On Saturday, September 17, 2011 from 3pm to 6pm the public is invited to celebrate the restoration of the Great Wall of Los Angeles Mural – the largest monument to inter-racial harmony in America today. The Social and Public Art Resource Center (SPARC) is presenting a three-hour celebration/ community picnic featuring keynote speakers, musicians and poets.
The Great Wall of Los Angeles is located along the Tujunga Wash Flood Control Channel on Coldwater Canyon Ave, between Burbank Blvd. and Oxnard Street, just north of the 101 Freeway in the L.A. community of Valley Glen. Over the past few years SPARC has led the complete restoration of the mural with support from the California Cultural Historical Endowment, the Santa Monica Mountains Conservancy, County of Los Angeles Flood Control District and Prudential Social Investments.
Great Wall visionary and SPARC’s Founder/Artistic Director and Distinguished UCLA Professor Judith F. Baca, Los Angeles City Councilmember Paul Krekorian, Los Angeles City Controller Wendy Greuel (former Second District Councilmember) and California State Assemblymember Felipe Fuentes will be present at the re-dedication ceremony. Additional community partners for the event include UCLA, The City Project, NoHo Arts District, KCET Departures, the Greater Valley Glen Council, and wHY Architecture. The community is welcome to bring a picnic, blanket, and chairs. A variety of food trucks will also be available.
About the project: The Project was created and directed by California Chicana muralist Judy Baca, SPARC’s Founder/Artistic Director. The Project involves restoring and preserving “The Great Wall of Los Angeles” mural, a half-mile long monument and a landmark to the history of America and California from prehistoric times to the 1950’s.
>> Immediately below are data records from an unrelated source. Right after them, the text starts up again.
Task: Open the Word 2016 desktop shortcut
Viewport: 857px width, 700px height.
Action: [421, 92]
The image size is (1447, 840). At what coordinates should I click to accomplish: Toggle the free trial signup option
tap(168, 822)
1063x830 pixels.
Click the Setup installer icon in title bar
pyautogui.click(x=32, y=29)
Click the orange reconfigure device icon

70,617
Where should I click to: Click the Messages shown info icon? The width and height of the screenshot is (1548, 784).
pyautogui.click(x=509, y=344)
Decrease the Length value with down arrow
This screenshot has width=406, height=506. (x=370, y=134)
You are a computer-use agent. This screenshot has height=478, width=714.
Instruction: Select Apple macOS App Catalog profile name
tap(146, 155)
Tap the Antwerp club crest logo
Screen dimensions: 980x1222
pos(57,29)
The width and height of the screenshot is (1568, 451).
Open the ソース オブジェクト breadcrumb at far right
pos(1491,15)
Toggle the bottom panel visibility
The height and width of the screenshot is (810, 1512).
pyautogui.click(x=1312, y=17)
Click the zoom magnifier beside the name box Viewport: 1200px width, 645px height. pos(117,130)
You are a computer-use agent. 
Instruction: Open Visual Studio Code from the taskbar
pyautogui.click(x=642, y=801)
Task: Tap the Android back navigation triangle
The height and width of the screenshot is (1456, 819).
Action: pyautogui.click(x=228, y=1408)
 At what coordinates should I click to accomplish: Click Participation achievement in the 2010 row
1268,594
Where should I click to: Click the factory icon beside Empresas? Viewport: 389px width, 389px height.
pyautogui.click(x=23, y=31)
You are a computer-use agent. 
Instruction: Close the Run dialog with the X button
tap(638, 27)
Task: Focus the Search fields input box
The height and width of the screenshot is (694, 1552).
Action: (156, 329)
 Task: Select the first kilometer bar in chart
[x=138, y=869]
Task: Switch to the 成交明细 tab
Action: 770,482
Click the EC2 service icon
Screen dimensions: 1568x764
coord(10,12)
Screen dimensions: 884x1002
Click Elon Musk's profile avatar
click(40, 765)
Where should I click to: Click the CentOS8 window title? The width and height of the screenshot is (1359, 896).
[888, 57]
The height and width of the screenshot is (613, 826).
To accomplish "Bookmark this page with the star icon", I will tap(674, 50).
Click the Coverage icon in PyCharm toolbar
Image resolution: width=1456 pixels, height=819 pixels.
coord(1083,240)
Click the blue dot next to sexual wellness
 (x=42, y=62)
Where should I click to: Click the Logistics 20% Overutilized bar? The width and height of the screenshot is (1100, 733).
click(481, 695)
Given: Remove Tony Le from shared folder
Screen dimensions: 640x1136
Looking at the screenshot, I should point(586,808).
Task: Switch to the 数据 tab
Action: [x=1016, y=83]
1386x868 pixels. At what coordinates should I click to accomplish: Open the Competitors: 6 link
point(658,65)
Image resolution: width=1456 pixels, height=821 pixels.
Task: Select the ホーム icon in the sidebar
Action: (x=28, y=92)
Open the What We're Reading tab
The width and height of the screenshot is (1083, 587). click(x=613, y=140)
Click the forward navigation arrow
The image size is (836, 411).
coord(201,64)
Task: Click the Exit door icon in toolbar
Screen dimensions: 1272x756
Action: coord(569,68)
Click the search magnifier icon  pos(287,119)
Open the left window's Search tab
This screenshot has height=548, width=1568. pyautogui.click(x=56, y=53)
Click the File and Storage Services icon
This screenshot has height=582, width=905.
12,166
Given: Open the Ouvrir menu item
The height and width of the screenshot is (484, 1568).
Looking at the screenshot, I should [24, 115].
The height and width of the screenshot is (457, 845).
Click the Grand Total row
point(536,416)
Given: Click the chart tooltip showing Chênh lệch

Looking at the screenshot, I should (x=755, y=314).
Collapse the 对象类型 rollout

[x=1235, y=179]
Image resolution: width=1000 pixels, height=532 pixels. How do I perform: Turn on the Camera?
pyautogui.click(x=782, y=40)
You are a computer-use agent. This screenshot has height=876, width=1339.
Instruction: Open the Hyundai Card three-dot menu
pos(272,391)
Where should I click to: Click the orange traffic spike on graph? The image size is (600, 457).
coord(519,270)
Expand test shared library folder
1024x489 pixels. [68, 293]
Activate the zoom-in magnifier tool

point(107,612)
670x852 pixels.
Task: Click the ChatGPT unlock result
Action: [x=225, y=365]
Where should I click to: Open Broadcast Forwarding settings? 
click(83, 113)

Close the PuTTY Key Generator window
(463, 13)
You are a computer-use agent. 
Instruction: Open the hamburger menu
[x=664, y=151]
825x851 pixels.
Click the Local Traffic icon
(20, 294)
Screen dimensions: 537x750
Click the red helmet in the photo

Begun in 1976 and completed over five summers, the Great Wall employed over 400 youth and their families from diverse, social and economic backgrounds working with artists, oral historians, ethnologists, scholars, and hundreds of community members.
“The Great Wall” is painted on a half-mile section of the concrete retaining wall of the Tujunga Wash in the San Fernando Valley. In addition to restoring the mural, SPARC will also be constructing a new solar-lit “green” bridge with interpretive stations, and constructing five additional stations along the wall to provide access to the historical content of the mural. SPARC is collaborating with wHY Architecture to make this bridge a reality.
Restoration Phase: Over the last thirty-five years, the mural has suffered extensive damage due to sun exposure and lack of restoration funds. The restoration plan included reconsolidation and reattachment of loose paint, removal of surface oxidization for color revival, and the application of ultraviolet protective coatings that will extend the life of the mural for additional thirty-five or more years. Aesthetic recovery also includes repainting the disappearing sections of the mural.
About SPARC: Creating Sites of Public Memory Since 1976
SPARC is a community-based non-profit arts organization founded in 1976 by muralist Judith F. Baca, filmmaker Donna Deitch, and artist Christina Schlesinger. SPARC is dedicated to producing, presenting, and preserving public artworks in Los Angeles, nationally, and internationally.